Jährlich ist in den Sommermonaten ein fallender Goldpreis zu beobachten. In dieser Zeit werden in Indien keine Hochzeiten durchgeführt, die Nachfrage nach Goldschmuck sinkt also. In Indien findet die Hochzeitssaison von September bis Mai statt. Die Monate Oktober, Dezember, Januar und Mai gelten als besonders geeignet für Hochzeiten, da in diesen Monaten wichtige indische Feste stattfinden. So auch das Diwali Fest, das in etwa mit dem christlichen Weihnachtsfest vergleichbar ist.

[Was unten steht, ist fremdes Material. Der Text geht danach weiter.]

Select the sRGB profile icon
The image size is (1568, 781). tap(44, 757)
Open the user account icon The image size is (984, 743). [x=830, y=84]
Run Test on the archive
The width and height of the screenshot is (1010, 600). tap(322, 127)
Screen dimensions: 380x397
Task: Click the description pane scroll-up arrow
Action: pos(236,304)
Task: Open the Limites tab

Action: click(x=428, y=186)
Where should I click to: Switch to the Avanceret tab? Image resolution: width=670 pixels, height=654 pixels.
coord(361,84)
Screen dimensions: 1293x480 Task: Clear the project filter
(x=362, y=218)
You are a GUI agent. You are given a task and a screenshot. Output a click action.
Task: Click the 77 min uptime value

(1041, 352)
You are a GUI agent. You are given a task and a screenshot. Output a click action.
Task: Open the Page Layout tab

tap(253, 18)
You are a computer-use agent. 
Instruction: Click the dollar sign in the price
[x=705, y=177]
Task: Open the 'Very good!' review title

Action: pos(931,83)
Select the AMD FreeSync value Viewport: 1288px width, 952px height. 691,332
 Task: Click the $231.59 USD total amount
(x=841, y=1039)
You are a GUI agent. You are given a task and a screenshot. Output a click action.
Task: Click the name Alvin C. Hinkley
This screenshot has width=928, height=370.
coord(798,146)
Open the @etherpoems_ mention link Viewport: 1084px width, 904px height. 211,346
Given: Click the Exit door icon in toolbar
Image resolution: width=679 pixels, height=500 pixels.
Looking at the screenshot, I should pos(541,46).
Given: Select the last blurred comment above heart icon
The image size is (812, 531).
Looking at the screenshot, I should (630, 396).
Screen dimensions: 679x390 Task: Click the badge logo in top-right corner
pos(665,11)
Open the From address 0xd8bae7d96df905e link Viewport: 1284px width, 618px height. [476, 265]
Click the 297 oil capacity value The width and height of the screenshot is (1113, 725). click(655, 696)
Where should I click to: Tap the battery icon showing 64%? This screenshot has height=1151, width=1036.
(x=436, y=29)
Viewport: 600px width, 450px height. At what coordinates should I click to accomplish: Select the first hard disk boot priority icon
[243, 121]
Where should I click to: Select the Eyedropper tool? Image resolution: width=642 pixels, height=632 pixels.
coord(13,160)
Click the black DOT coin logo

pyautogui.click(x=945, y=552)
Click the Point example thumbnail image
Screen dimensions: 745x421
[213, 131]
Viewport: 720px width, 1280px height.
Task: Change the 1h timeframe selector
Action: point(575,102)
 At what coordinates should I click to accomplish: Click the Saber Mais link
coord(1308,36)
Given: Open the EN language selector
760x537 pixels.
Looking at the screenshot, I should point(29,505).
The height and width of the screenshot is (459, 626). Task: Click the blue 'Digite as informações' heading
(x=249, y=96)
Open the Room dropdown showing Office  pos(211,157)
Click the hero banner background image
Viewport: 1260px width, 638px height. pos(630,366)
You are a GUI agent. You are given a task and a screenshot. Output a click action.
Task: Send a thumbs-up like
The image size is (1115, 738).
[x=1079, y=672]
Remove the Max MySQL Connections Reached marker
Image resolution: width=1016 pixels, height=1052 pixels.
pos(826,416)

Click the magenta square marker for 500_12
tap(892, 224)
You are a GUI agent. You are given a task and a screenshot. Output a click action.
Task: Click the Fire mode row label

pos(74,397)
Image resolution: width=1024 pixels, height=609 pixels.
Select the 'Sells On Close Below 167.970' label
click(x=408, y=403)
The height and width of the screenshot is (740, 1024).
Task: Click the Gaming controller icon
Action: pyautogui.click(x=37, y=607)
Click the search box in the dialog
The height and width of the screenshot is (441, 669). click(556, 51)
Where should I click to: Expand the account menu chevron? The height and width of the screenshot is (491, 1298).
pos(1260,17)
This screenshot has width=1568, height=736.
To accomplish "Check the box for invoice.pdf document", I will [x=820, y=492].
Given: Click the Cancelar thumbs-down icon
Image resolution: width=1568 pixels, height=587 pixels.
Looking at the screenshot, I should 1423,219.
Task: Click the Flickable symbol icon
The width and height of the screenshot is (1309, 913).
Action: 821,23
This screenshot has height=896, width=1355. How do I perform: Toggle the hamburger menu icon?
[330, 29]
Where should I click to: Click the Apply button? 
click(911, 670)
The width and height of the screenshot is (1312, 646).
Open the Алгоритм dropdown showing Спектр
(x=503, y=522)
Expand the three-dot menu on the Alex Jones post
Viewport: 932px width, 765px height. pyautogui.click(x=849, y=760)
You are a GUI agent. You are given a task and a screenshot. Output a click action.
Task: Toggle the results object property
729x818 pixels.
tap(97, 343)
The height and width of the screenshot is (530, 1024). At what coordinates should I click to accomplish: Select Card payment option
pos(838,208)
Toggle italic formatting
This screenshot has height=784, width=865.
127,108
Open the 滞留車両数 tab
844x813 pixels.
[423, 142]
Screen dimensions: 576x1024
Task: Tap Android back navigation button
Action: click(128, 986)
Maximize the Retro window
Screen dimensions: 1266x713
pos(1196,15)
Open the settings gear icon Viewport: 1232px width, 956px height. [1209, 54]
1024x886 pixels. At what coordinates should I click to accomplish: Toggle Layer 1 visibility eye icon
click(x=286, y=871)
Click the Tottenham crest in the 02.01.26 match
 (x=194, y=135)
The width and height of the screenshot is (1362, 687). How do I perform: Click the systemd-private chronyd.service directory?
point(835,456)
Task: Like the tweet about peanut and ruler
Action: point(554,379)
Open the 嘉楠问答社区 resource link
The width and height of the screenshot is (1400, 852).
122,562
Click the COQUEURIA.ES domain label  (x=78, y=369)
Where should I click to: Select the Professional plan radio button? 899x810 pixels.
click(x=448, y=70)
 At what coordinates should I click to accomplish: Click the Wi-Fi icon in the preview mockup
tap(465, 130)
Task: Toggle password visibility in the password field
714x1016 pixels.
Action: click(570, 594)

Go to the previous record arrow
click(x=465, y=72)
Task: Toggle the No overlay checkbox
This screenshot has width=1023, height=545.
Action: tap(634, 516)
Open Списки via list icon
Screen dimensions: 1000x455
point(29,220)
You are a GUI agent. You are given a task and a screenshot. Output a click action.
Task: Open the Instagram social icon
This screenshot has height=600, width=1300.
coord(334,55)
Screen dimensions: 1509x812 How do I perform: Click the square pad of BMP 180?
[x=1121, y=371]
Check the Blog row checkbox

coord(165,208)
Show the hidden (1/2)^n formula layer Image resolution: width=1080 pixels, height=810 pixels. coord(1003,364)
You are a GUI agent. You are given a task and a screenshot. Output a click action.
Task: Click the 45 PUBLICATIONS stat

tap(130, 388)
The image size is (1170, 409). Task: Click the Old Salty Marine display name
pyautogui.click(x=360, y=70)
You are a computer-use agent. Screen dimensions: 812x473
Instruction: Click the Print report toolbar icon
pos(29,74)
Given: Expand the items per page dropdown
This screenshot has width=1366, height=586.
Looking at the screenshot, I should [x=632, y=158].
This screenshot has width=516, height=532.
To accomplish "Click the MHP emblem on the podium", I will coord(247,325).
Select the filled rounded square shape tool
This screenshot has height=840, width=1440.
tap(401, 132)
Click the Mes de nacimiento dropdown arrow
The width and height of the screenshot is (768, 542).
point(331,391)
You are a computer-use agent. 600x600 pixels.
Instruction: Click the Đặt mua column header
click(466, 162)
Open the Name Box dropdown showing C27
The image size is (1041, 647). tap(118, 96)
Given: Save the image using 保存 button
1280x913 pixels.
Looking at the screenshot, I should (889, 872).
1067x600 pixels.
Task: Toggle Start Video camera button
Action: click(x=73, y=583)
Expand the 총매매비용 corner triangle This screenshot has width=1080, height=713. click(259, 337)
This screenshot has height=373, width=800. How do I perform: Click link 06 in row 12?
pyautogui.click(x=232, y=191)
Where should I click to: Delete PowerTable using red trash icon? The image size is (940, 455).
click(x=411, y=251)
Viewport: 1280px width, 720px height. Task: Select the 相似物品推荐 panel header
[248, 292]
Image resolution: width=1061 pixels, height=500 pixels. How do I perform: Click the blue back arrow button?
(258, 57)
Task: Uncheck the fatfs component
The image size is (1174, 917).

Die Inder verkaufen Gold, um das Hochzeitsfest zu finanzieren, und kaufen Gold in Form von Schmuck für die Braut. Geld für den Goldkauf ist meist im Herbst übrig, wenn die Ernte eingefahren ist. Dann steigt die Nachfrage sowohl auf dem indischen Goldmarkt als auch auf dem weltweiten Markt spürbar an. In asiatischen Ländern ist besonders hochkarätiges Gold sehr gefragt. Während in der restlichen Welt auch ein niedriger Feingehalt für die Herstellung von Schmuck genutzt wird, gilt dies in Indien als nicht akzeptabel. Gold mit weniger als 23 Karat wird hier als nicht „wahres Gold“ angesehen.